Task details =
Where the word "pixel" shows up in the entries below, please copy the whole line.
═══
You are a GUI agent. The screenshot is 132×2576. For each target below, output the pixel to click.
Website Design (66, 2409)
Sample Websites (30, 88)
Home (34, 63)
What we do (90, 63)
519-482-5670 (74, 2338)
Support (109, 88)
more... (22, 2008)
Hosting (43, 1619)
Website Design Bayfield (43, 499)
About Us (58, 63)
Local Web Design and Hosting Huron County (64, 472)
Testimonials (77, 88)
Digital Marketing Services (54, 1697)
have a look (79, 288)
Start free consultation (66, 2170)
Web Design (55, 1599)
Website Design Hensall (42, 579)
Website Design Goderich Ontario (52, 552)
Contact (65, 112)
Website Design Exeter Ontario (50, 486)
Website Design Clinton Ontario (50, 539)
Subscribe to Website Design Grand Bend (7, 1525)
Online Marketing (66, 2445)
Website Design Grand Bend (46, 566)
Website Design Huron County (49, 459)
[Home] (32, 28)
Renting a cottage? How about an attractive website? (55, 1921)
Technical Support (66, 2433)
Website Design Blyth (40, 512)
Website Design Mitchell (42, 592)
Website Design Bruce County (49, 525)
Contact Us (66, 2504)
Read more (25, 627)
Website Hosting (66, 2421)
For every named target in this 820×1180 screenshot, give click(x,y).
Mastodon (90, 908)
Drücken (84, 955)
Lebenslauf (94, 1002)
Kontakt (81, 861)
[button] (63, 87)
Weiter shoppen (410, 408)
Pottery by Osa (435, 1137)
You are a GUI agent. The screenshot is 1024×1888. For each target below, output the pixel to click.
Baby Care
═══
Response to the exercise =
You are a GUI agent. The screenshot is 132×2576. For each target below, output the pixel to click.
You are a GUI agent. The screenshot is 1024×1888. For each target below, output the pixel to click.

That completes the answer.